Records Block Start

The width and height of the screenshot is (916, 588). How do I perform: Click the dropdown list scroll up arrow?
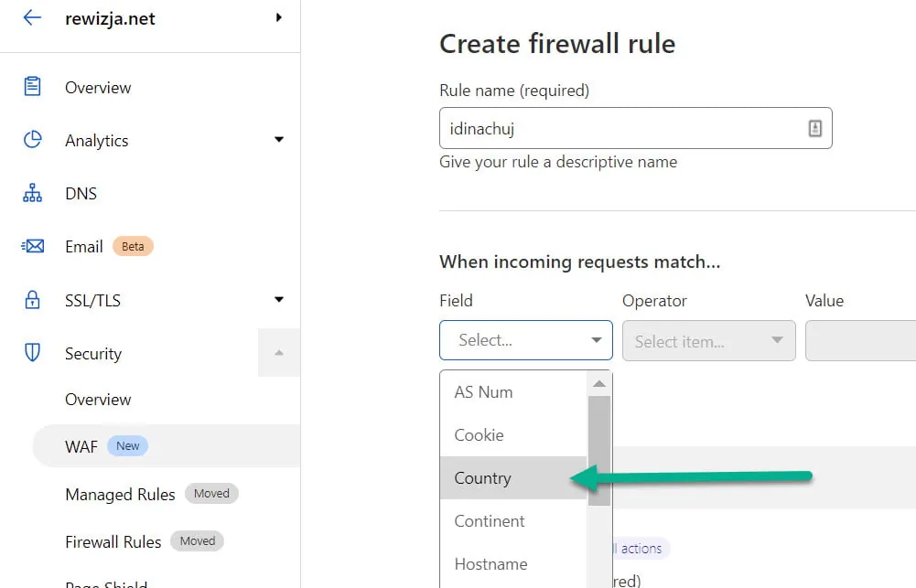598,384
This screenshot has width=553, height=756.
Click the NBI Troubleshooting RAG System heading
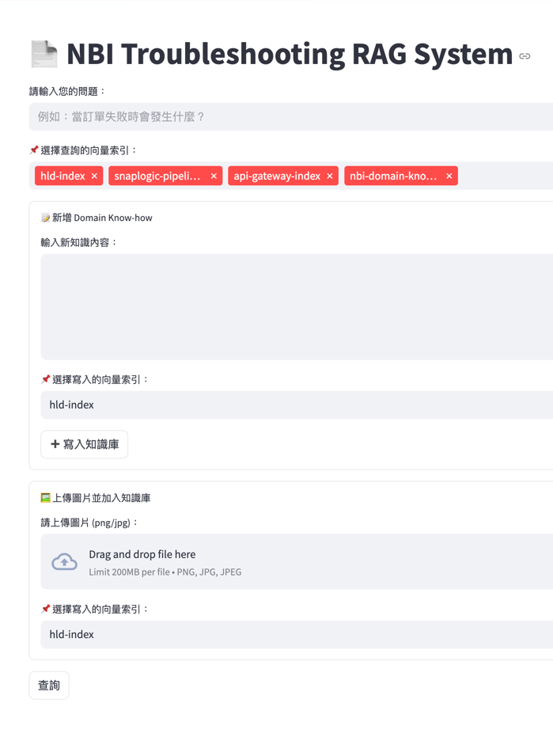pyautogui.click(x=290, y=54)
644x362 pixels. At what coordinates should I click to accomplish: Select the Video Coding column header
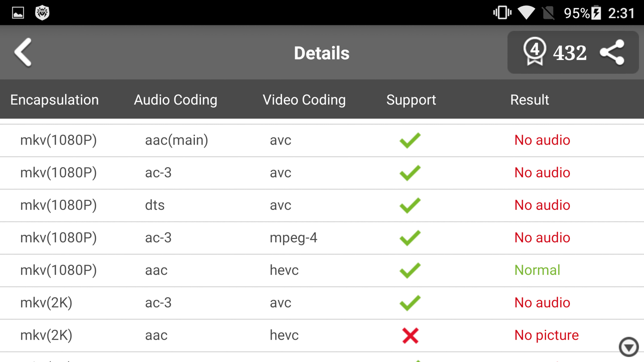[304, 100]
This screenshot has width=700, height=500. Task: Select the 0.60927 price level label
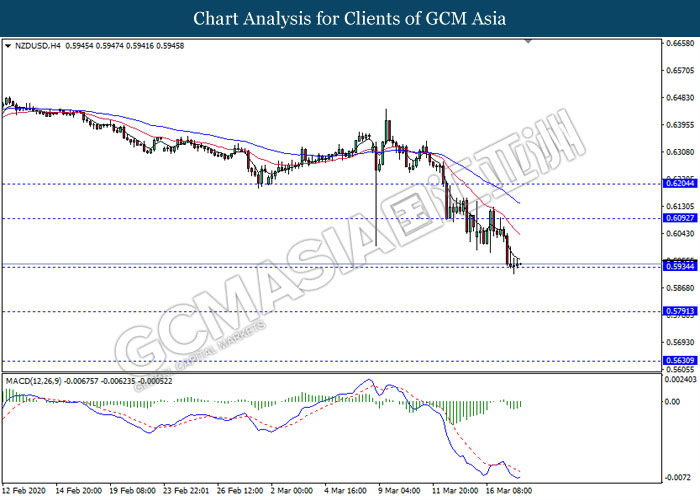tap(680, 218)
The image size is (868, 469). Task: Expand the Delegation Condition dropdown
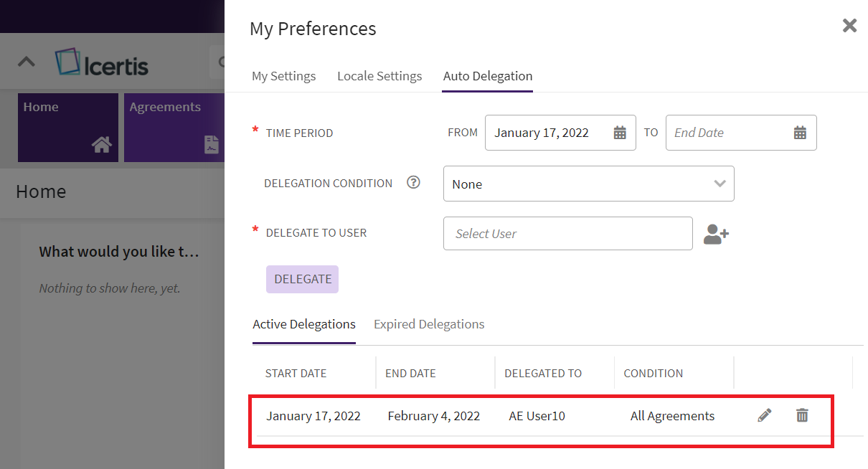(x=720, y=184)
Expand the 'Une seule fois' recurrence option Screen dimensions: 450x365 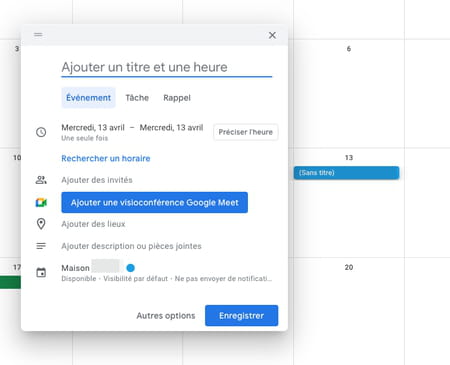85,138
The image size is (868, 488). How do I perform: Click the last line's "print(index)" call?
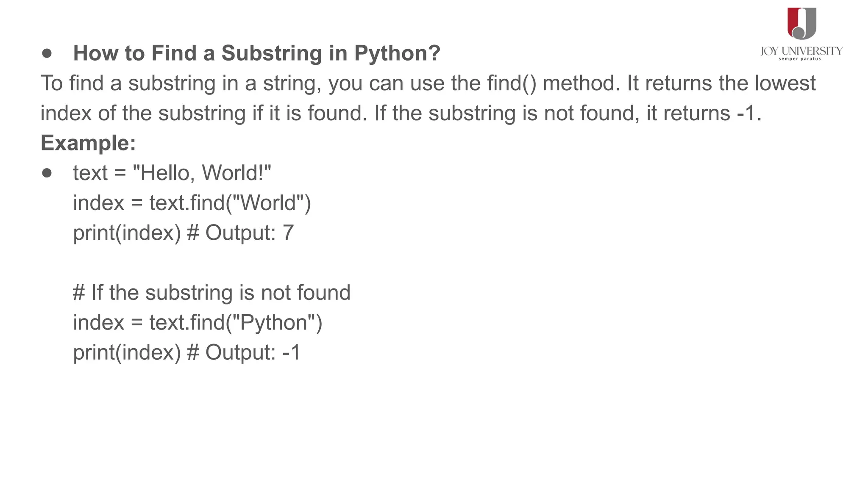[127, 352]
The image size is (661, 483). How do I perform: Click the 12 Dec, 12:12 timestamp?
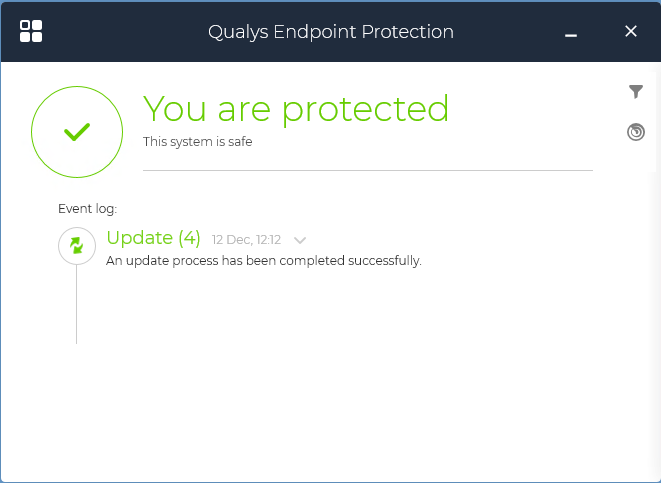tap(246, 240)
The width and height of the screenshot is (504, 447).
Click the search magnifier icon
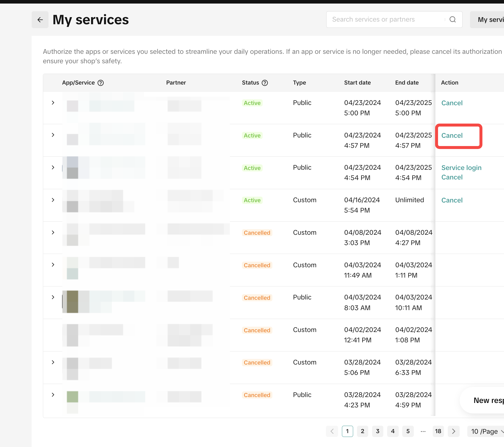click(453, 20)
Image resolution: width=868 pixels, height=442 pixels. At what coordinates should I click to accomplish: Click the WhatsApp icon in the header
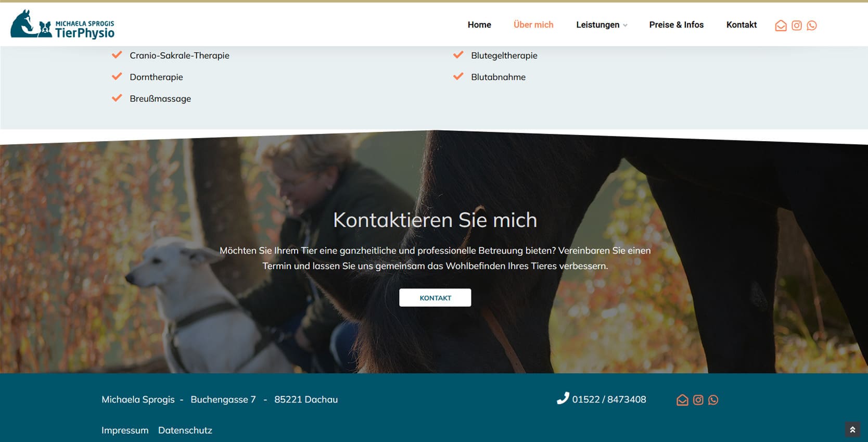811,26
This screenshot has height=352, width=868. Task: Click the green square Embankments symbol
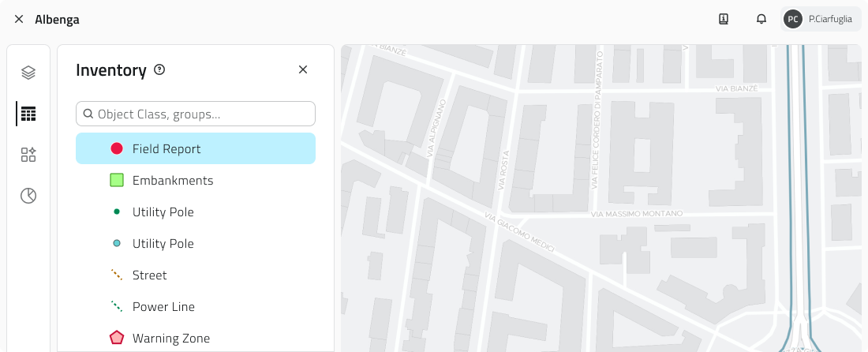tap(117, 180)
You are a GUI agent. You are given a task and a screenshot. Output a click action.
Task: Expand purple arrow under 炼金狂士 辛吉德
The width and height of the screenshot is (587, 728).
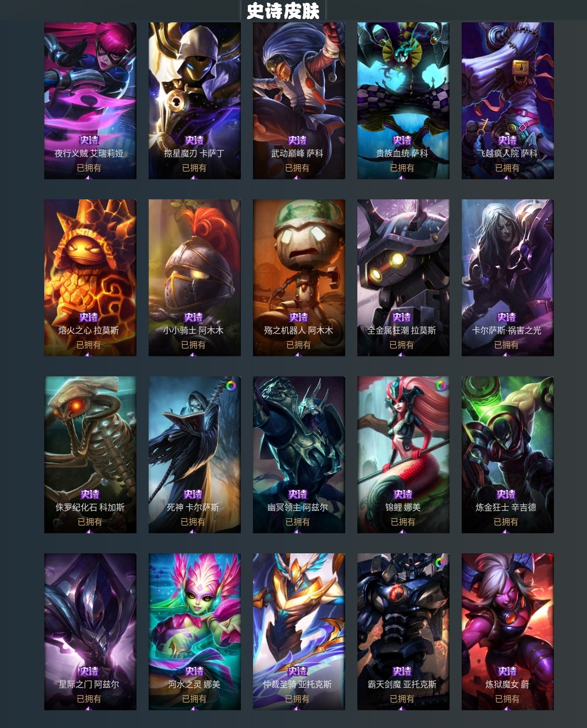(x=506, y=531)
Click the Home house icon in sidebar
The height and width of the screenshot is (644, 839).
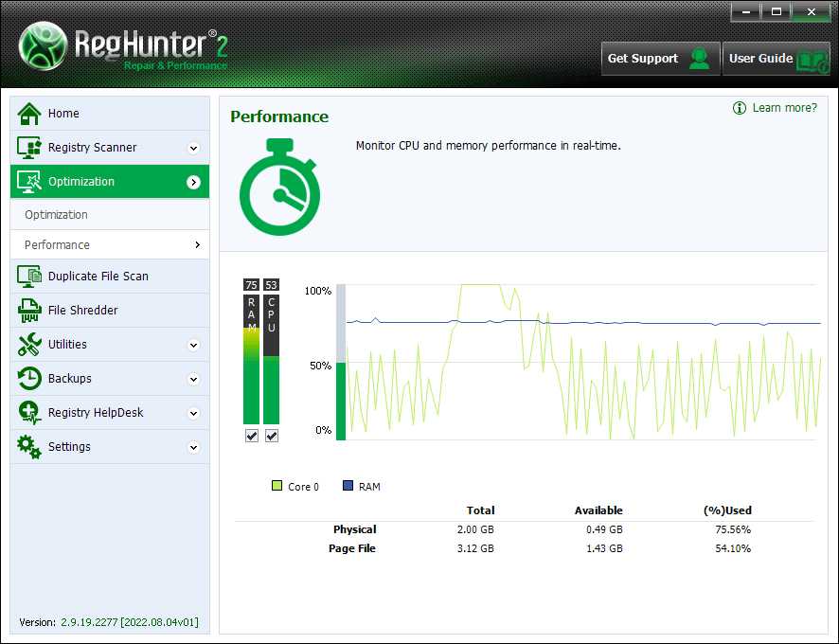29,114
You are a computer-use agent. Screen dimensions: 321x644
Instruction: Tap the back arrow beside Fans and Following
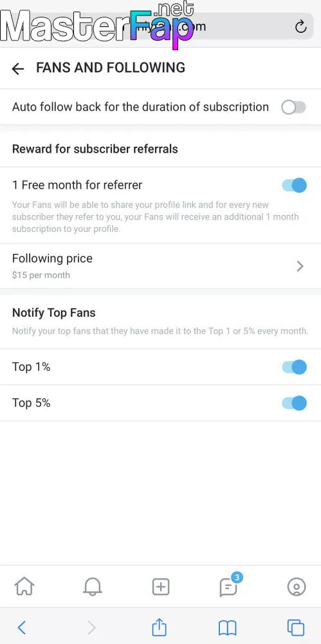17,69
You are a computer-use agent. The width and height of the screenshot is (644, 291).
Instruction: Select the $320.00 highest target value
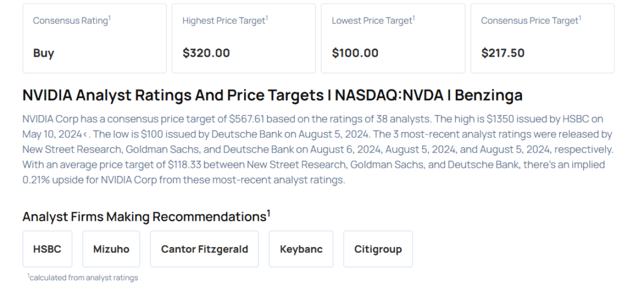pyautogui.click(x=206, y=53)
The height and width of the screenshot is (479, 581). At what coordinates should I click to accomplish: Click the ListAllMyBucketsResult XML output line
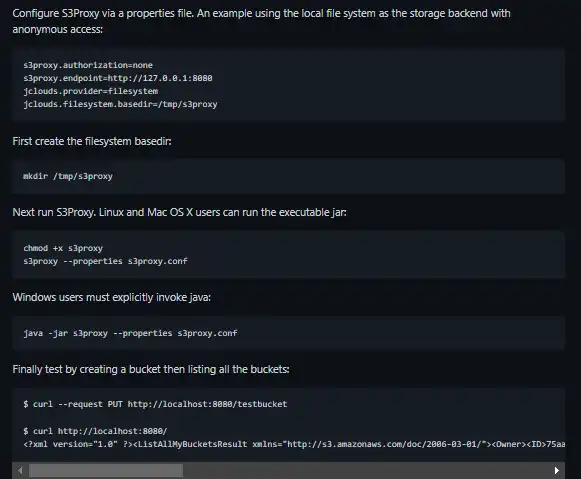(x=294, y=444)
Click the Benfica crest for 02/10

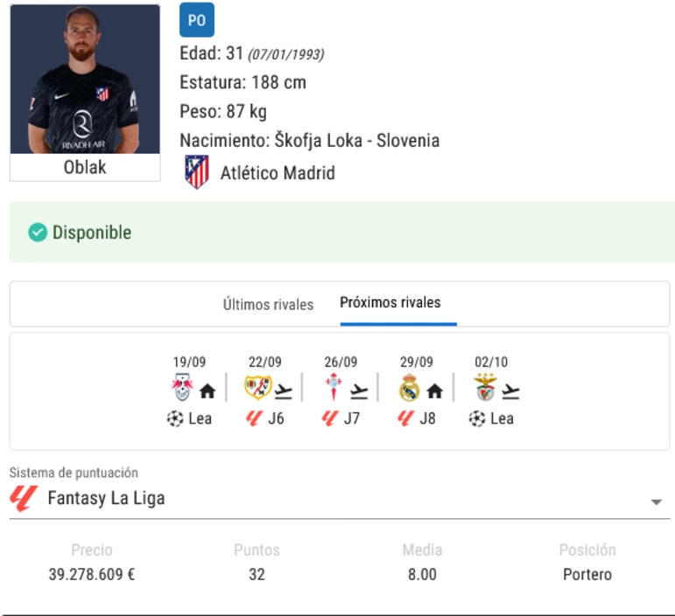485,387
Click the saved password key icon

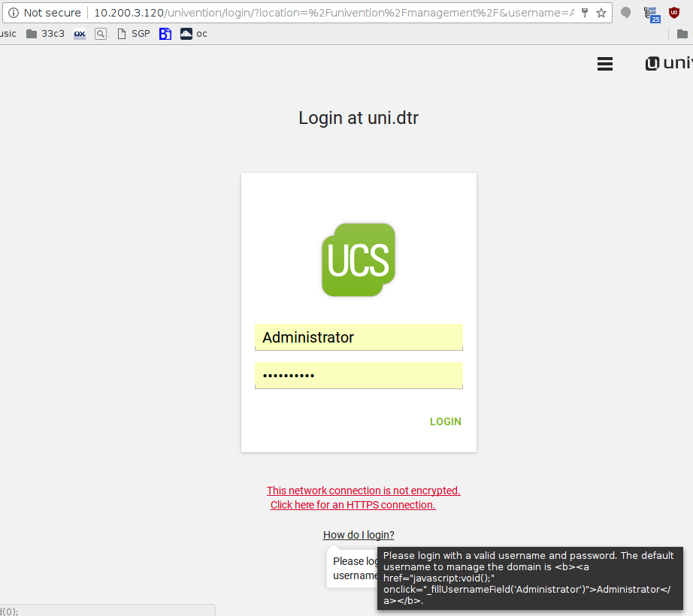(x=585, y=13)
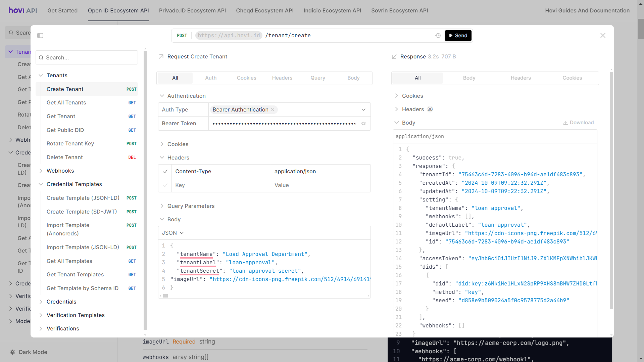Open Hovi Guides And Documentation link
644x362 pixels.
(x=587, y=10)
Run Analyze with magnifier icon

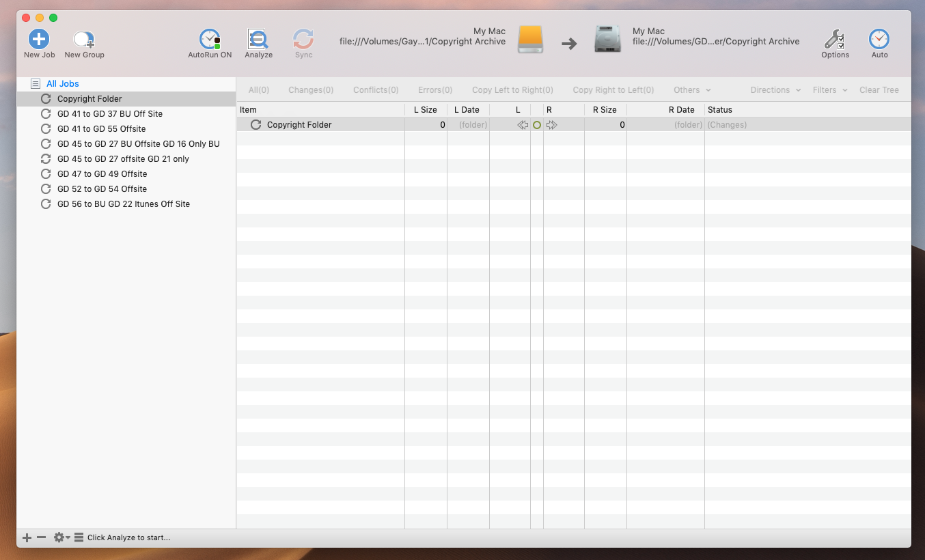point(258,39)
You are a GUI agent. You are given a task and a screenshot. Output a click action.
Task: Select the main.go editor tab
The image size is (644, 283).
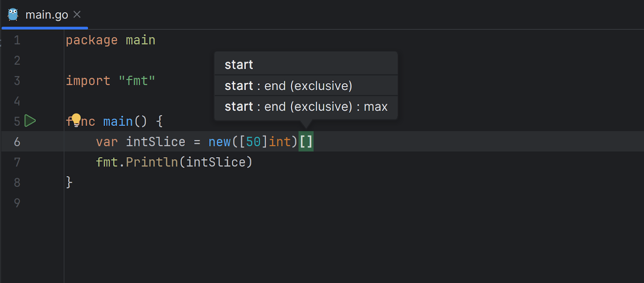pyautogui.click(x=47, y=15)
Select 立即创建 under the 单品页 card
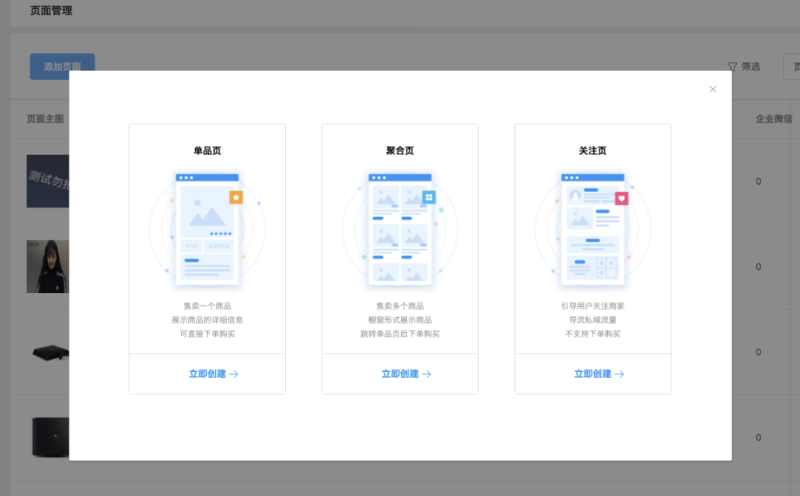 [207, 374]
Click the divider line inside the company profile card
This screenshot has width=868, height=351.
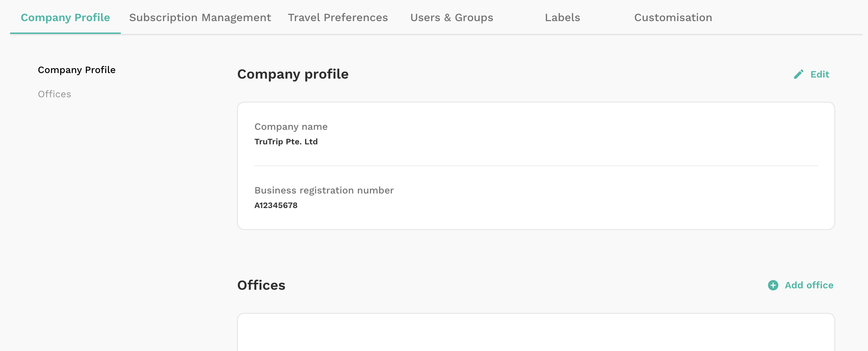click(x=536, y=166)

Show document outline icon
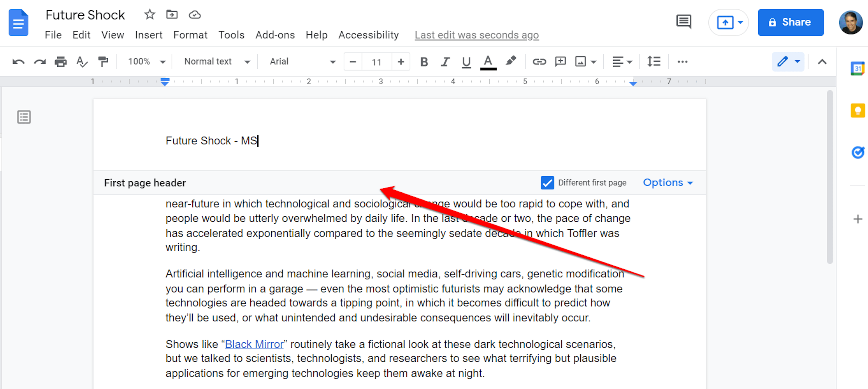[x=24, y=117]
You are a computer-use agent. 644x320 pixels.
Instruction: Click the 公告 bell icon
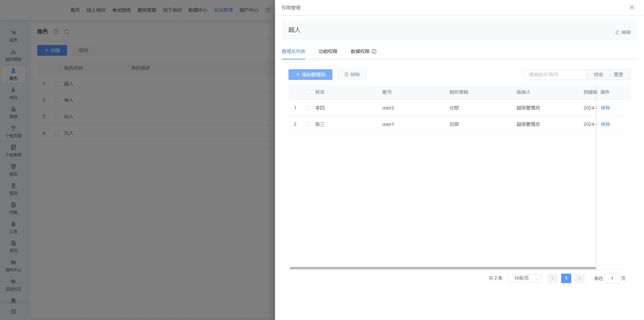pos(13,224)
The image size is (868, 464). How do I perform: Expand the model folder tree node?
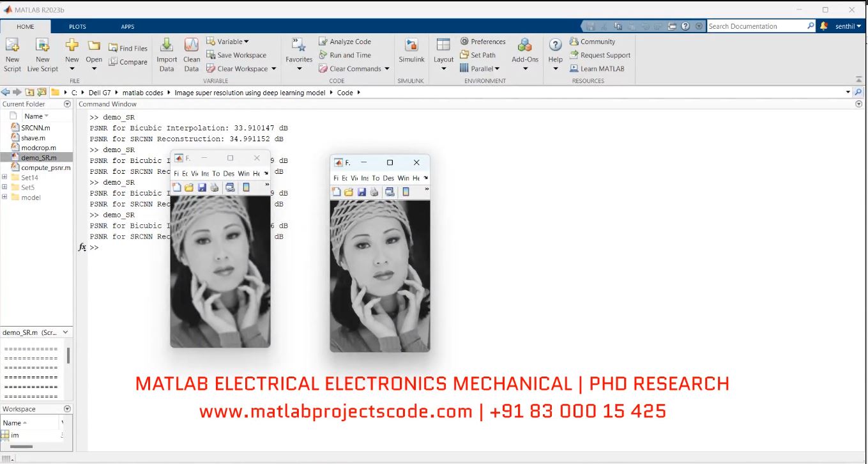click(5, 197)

Records Block End

### Problem to solve
Take every line in the preceding listing that contains "agent" and copy it.

### Written response
You are a GUI agent. You are given a task and a screenshot. Output a click action.
You are a computer-use agent. Screen dimensions: 321x644
You are a computer-use agent. The width and height of the screenshot is (644, 291).
You are a GUI agent. You are given a task and a screenshot. Output a click action.
You are a computer-use agent. 644x320 pixels.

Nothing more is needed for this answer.